§ Data extract
********************
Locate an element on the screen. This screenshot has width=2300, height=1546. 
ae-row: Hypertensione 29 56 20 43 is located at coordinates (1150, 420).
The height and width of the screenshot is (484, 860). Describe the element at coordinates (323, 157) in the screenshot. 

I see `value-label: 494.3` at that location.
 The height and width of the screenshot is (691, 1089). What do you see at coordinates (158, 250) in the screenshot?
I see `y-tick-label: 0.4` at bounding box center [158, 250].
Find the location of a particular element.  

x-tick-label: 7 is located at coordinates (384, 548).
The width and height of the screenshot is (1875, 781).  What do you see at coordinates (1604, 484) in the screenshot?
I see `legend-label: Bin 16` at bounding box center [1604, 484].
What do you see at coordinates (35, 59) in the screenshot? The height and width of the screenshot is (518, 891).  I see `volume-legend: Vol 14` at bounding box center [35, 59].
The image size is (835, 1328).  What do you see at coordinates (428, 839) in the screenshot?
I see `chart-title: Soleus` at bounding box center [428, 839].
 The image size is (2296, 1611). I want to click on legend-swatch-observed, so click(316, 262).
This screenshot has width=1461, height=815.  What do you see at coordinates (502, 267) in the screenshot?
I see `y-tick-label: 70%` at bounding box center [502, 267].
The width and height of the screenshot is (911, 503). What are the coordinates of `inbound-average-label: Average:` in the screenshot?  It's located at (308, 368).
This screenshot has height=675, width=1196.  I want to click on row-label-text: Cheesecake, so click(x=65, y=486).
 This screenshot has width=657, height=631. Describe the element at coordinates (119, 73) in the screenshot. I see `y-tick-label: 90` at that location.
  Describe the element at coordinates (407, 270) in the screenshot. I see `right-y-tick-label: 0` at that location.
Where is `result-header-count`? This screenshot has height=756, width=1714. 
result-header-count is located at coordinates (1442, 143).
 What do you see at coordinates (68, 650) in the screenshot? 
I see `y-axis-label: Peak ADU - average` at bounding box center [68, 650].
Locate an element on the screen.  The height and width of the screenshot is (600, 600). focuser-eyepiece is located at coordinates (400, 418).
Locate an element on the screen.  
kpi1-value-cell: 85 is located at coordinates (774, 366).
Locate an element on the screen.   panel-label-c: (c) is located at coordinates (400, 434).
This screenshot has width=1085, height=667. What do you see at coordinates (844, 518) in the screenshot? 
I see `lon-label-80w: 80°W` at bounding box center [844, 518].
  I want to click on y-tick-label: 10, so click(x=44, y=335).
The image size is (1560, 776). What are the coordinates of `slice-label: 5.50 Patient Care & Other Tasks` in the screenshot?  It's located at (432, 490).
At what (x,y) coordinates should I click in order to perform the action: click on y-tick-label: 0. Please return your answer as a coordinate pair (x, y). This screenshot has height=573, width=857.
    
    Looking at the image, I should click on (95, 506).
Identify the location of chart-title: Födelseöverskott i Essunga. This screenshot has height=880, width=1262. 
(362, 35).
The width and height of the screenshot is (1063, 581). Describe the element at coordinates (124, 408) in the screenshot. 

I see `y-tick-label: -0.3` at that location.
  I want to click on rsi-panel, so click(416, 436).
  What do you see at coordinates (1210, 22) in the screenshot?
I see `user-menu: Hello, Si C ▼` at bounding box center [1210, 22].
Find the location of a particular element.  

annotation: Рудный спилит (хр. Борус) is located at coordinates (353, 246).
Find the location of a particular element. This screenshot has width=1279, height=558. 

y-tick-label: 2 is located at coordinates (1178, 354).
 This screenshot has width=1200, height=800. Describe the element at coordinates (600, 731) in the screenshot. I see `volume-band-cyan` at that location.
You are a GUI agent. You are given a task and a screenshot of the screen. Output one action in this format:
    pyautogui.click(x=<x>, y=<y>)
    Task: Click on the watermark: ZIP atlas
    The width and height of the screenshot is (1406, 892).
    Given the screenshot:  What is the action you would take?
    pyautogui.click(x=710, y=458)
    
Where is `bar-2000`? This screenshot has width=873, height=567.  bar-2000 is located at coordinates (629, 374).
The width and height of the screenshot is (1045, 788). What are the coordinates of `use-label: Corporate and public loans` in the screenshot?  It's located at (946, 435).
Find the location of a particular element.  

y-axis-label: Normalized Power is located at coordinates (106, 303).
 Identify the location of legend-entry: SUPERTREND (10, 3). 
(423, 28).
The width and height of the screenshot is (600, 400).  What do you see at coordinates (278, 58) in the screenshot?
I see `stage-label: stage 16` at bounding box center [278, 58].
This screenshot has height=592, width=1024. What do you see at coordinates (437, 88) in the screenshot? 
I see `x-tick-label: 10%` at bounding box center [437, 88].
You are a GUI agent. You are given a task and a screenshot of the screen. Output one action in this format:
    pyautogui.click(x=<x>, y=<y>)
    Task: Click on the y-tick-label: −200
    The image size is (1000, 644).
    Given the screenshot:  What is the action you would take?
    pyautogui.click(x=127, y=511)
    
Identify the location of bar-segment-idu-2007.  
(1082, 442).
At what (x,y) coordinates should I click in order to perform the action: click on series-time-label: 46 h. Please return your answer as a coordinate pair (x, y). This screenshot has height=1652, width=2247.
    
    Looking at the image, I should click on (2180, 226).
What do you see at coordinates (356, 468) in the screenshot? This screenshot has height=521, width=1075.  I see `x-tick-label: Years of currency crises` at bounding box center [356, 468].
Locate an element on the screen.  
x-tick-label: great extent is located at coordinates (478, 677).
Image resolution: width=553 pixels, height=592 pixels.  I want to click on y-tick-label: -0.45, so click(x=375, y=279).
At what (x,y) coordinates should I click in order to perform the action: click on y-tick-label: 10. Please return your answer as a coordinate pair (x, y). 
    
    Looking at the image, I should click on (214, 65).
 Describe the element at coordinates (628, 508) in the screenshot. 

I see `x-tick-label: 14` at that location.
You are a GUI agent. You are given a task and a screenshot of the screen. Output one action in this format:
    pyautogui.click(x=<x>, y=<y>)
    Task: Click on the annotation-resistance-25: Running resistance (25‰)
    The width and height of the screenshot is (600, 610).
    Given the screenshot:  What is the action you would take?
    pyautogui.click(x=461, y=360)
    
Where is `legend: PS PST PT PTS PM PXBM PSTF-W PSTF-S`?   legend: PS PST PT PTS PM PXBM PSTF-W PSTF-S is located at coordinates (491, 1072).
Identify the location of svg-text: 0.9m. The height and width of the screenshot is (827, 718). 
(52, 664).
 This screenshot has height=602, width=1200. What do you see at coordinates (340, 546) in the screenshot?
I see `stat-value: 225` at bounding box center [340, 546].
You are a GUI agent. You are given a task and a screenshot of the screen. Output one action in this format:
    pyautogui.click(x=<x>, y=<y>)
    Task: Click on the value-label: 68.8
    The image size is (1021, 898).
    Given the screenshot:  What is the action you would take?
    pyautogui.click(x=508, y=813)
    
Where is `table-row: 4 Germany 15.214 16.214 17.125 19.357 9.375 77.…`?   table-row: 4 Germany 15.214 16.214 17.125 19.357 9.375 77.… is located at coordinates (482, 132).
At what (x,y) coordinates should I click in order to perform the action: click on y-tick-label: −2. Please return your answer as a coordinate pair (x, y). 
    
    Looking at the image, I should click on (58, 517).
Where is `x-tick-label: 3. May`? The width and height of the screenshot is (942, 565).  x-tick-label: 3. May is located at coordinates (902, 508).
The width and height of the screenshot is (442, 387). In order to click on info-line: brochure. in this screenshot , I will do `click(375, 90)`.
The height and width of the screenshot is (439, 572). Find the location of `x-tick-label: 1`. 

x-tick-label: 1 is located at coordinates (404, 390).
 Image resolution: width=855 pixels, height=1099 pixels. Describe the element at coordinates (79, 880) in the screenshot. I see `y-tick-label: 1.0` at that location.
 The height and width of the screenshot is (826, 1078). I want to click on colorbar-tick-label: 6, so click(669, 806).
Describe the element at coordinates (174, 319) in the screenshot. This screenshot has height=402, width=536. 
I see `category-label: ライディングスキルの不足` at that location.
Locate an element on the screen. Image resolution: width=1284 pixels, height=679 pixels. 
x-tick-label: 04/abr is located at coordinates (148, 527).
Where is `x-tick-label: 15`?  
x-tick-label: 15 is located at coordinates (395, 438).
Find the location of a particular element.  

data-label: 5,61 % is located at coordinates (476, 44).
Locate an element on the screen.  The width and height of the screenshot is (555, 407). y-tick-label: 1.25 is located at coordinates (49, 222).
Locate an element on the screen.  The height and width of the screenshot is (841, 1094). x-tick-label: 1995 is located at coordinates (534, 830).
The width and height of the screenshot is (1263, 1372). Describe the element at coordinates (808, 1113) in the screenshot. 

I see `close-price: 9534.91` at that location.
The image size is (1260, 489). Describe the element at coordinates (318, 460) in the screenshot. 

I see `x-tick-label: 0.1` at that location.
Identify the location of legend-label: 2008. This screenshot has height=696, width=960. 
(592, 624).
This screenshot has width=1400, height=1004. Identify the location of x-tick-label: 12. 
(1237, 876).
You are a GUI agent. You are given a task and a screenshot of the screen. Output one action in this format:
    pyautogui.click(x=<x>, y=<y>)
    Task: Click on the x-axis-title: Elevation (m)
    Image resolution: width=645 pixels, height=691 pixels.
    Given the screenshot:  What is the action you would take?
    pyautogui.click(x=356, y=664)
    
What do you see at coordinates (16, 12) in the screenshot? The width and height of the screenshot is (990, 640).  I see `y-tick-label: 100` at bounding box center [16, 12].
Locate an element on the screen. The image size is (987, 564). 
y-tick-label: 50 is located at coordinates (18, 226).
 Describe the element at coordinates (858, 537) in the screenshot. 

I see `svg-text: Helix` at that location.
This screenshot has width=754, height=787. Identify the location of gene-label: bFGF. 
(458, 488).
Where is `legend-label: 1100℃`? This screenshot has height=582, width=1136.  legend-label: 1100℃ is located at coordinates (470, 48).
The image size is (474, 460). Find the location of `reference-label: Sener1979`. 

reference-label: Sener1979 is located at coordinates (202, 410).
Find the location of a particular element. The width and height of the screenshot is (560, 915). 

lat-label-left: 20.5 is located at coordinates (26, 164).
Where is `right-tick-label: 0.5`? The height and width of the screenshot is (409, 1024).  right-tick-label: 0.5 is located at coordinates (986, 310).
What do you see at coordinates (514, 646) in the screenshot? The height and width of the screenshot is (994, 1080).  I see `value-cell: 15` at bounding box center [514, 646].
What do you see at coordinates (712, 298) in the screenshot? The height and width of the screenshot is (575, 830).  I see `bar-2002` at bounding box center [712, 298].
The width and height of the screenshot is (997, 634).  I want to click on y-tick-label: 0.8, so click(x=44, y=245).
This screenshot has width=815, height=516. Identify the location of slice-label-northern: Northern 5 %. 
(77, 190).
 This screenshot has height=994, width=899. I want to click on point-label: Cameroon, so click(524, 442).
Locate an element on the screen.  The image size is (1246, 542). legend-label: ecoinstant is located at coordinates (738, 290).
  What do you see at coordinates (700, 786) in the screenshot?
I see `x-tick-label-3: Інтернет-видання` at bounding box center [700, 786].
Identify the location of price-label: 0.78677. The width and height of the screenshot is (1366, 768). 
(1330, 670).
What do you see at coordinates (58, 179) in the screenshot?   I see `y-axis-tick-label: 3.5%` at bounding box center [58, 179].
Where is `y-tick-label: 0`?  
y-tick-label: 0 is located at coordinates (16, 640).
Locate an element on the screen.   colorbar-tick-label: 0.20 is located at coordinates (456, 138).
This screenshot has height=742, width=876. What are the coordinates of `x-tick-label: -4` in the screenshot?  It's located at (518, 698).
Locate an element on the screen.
********************
§ Your goal
Repeat the entries above word for word, from their start through the line that contains "center [158, 250].".

§ Solution
Locate an element on the screen. This screenshot has width=2300, height=1546. 
ae-row: Hypertensione 29 56 20 43 is located at coordinates (1150, 420).
The height and width of the screenshot is (484, 860). Describe the element at coordinates (323, 157) in the screenshot. 

I see `value-label: 494.3` at that location.
 The height and width of the screenshot is (691, 1089). What do you see at coordinates (158, 250) in the screenshot?
I see `y-tick-label: 0.4` at bounding box center [158, 250].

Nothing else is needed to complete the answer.